Mayonnaise, in particular is prone to grow serious levels of pathogens quite
quickly in hot weather, when it is often used for mass catering (and picnics
etc) subject to delays etc etc. So it's already killed quite a few people,
yet I know of no deaths from it's inclusion.

>i would make the additional point that people write 
>about many 
>toxic data points as if we knew ll about the toxicity of all these dangerous 
>compounds oz 
>is so enamoured of.  

I am not enamoured of toxic compounds.

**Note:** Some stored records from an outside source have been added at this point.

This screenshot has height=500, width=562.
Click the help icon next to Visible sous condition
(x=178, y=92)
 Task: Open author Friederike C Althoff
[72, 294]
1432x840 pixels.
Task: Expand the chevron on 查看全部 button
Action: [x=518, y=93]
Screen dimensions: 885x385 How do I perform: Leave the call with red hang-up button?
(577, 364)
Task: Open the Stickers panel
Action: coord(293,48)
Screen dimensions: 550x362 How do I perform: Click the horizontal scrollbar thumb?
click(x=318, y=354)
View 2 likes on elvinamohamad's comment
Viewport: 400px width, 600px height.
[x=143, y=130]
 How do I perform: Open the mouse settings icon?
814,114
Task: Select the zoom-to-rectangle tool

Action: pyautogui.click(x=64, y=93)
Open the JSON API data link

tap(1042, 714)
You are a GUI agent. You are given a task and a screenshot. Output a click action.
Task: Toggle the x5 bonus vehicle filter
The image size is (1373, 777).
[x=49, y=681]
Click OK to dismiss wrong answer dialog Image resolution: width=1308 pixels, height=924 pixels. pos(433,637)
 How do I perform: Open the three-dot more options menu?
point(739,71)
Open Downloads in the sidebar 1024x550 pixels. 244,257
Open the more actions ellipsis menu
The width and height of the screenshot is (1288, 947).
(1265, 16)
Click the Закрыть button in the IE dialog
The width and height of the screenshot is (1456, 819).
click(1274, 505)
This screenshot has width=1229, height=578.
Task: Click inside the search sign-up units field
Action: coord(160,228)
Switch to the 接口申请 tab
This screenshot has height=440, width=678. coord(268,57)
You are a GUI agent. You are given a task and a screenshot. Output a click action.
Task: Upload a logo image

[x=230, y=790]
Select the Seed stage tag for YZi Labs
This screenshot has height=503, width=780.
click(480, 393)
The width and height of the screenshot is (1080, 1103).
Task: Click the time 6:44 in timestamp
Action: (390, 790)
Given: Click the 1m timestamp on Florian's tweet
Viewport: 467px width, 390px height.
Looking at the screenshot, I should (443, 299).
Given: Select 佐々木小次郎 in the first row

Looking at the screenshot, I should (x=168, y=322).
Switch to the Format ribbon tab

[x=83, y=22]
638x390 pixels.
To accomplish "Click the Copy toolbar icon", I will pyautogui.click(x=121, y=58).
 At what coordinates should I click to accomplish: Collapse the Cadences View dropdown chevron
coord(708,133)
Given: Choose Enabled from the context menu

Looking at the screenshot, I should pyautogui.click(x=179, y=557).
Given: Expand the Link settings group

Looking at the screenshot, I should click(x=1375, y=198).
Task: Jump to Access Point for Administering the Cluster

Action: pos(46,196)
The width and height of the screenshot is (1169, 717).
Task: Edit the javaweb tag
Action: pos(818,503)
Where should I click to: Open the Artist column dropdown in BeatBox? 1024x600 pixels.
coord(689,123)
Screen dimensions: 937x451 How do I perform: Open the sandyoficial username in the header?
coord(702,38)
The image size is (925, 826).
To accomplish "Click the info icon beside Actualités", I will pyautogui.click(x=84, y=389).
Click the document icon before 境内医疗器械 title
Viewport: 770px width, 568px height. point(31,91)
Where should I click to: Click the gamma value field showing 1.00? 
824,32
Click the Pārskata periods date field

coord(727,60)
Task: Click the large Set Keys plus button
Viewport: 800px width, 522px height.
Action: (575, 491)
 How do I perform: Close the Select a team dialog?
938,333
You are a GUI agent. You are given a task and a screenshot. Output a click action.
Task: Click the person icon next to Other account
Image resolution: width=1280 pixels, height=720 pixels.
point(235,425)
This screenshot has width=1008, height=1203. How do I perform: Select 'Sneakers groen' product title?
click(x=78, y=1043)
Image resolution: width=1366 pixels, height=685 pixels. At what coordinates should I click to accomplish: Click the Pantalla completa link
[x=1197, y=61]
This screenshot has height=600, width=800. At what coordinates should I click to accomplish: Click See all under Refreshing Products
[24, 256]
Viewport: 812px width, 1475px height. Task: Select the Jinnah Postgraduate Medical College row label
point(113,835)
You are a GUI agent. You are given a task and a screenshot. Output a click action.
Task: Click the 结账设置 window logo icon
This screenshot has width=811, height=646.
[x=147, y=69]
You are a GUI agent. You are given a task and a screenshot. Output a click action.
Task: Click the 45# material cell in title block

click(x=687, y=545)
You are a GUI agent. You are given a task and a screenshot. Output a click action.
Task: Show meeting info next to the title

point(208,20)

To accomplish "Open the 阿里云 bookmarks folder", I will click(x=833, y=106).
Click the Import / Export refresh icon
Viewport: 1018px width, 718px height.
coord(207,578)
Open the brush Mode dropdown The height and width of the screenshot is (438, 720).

However we know a great deal more
about man made ones than we do about natural ones.

The list is very long, but I quite like the post I got from Uncle Al below:

=======


okra - sterculic acid (anti-metabolite)
celery - psoralins (light-stimulated carcinogens)
peanuts - aflatoxin (hepatic carconigen)
lima beans - cyanogenic glycosides
carrots - carotatoxin (neurotxin)
mushrooms - hydrazines (carcinogen; holy Alar, Batman!)
tomatoes - tomatine (neurotoxin), quercetin glycosides (carcinogens)
broccoli - benzpyrene (carcinogin), goitrin (shuts down thyroid)
potatoes - solanine (toxin; causes spina bifida), chaconine (neutrotoxin)
isoflavones (estrogens), arsenic
soy - genistin, daidzin, coumesterol (estrogens)
cabbage - thiocyanates (shuts down thyroid)
spinach - phytanic acid (chelates iron - no absorption)
wheat germ - phytoestrogens
alfalfa sprouts - canavanine (arginine mimic; highly toxic to growing
mammals)
nutmeg - myristicin (hallucinogen, spasmodic)
mustard - allyl isothiocyanate (war gas)

My favorite is oleander.  It is a perpetually flowering (red, pink, yellow,
or white), unstoppable huge bush remarkably resistant to drought and insect
predation, used as freeway and private landscaping everywhere in California.
Every part of the plant - leaves, flowers, seeds, wood - is loaded with
oleandrin, which irreversibly shuts down your heart (cardioglycoside).
Human median lethal dose is about three leaves or five seeds.  California
loses a few Boy Scounts each year when they pull off an oleander branch to
impale their weiner for roasting over a camp fire.  Think of it as evolution
in action.

You are a gazelle.  A lion approaches intent on dinner.  You run like hell.
You are a blade of grass.  A vicious cow approaches, intent on grazing.  And?
        You poison the bastard.

Perhaps the only "harmless" vegetable is iceberg lettuce, except it has zero
nutritive value and no flavor at all.

Alan "Uncle Al" Schwartz

===============

>the unknowns are often of greater magnitude than the 
>knowns.  see, 
>e.g., the article that i assume prompted this thread, about how some weakly 
>estrogenic 
>pesticides are up to 1,600 times more estrogenic when combined.

I hope you stay off soya beans then.

By the way, you never did answer my question. Would you accept products less
toxic than common salt?

------------------------------- 
'Oz     "When I knew little, all was certain. The more I learnt,
        the less sure I was. Is this the uncertainty principle?"